Cette plateforme devrait être articulée avec les dispositifs déjà existants, notamment le 3018, la plateforme PHAROS, les associations spécialisées telles qu'e-Enfance, ainsi que les structures intervenant dans les champs de la santé mentale et de la prévention de la radicalisation. Elle contribuerait à rendre plus lisible une offre aujourd'hui dispersée et parfois difficilement accessible pour les familles.
Les rapporteures considèrent qu'une telle démarche permettrait d'intervenir plus précocement, d'éviter l'isolement des familles et de mieux accompagner les professionnels confrontés à des phénomènes encore mal identifiés.

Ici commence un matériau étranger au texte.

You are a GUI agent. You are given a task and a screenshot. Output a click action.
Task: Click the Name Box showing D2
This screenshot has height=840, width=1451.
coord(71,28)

Dans cette perspective, elles estiment que le Centre national d'assistance et de prévention de la radicalisation (CNAPR), déjà compétent pour accompagner les situations de radicalisation notamment djihadiste, pourrait utilement voir son champ d'intervention étendu aux phénomènes de radicalisation masculiniste.
Recommandation n° 17 : Étendre, et rendre accessible aux français de l'étranger, le numéro vert (0 800 005 696) du centre national d'assistance et de prévention de la radicalisation, aux situations d'adhésion ou de radicalisation masculinistes.
* 247 Audition du 19 mai 2026.
* 248 Le facteur M. Masculinité et radicalisation - Un cadre de référence pour la pratique (janvier 2024).
* 249 Audition du 19 mai 2026.
* 250 Audition du 7 mai 2026.
* 251 Audition du 24 mars 2026.
* 252 La délégation aux droits des femmes a publié en mars 2024 un rapport d'information consacré aux familles monoparentales : « Familles monoparentales, pour un changement des représentations sociétales » selon lequel aujourd'hui, en France, une famille sur quatre est une famille monoparentale, avec une femme à sa tête dans 82 % des cas.